CBC News reports that Doucette finds the images “disturbing” and she is angry that pro-life activists are using them to illustrate what happens to a fetus during an abortion. She claims she has had hundreds of complaints from her constituents and now wants to sponsor a bylaw to ban the pictures in the city.

“These are big blown up images. There’s blood, there’s gore, there’s a lot of things there which should not be in people’s faces on their local street,” Doucette told CBC News.

The graphic photos are courtesy of Calgary’s Canadian Centre for Bio-Ethical Reform (CCBR), an anti-abortion think tank and education organization that calls itself “the pro-life resistance” in a country where abortion is rarely questioned by politicians.

Since the Supreme Court of Canada struck own Canada’s abortion law in 1988, the country as been without any legislation restricting abortion; abortion on demand even during the last trimester is the legal reality.

Prime Minister Justin Trudeau’s Liberal government has even made abortion services a focus of its foreign aid program.

Members of the CCBR are standing on some of Toronto’s busiest intersections with the photo-bearing signs, as well as distributing literature.

The pamphlets are also being sent by direct mail to houses in the city and a group of Toronto council members are trying to stop that too by asking the Ontario attorney general to issue a court injunction.
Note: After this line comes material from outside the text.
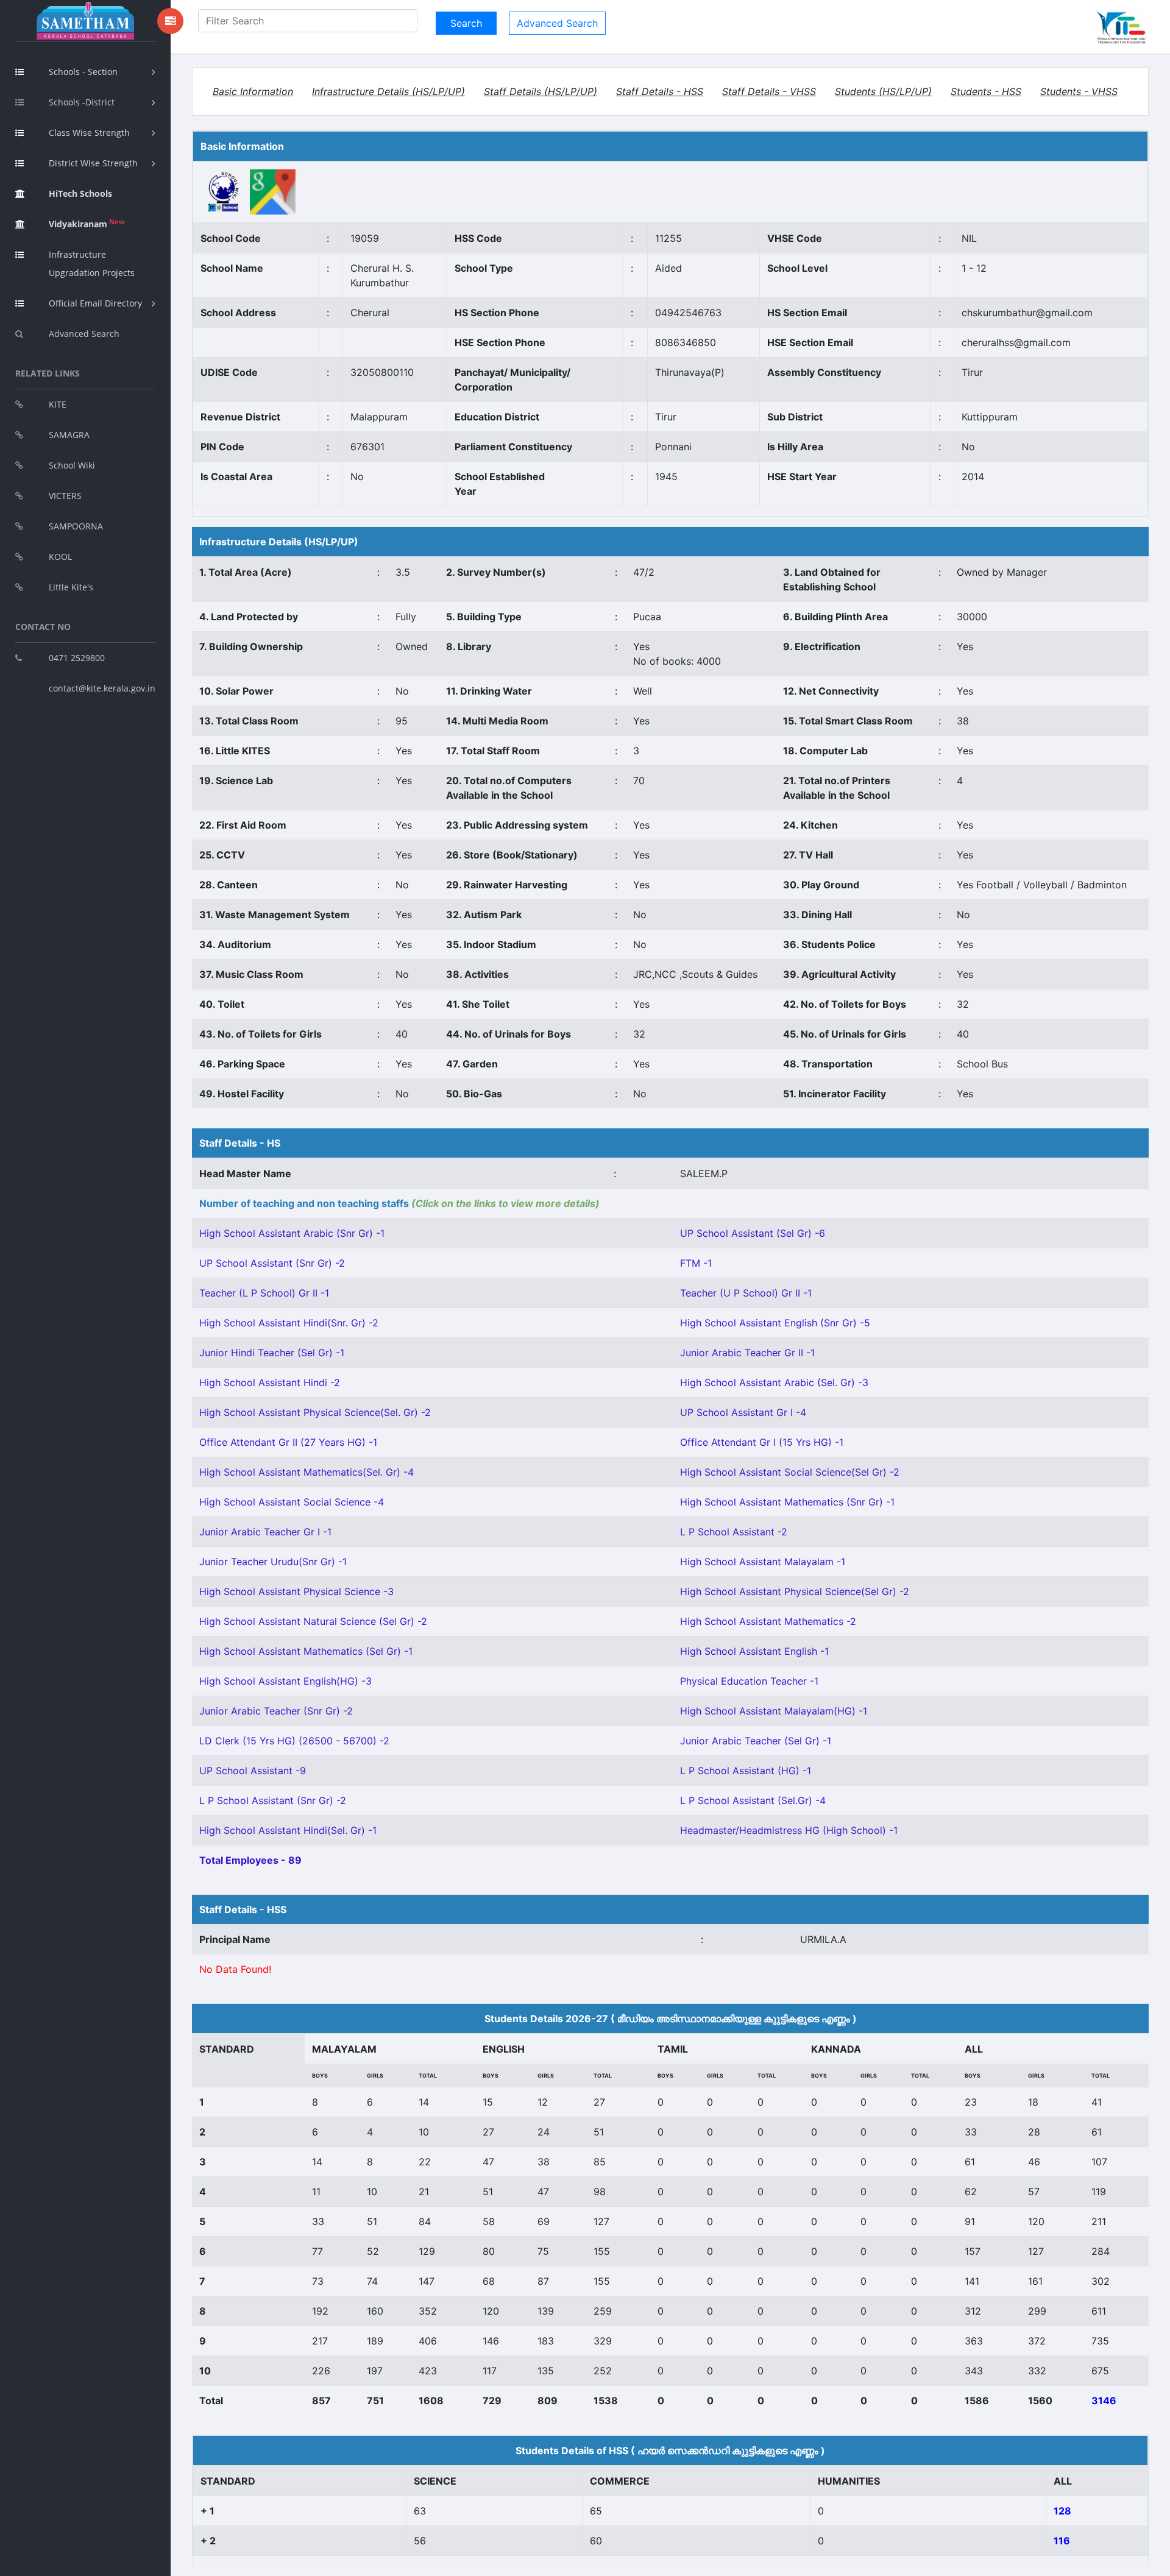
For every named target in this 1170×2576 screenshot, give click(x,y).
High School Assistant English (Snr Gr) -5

The council members are also in solidarity with Doucette’s campaign to censor the placards on the street.

Doucette says the police have informed complainants that the CCBR is well within the law to display the pictures and protest abortion.

“We’re not saying that these [protesters] cannot be on our street handing out flyers, we’re not saying that,” Doucette told CBC. “But there’s a difference when you hand someone a flyer, because then they have a choice whether to take it or not.”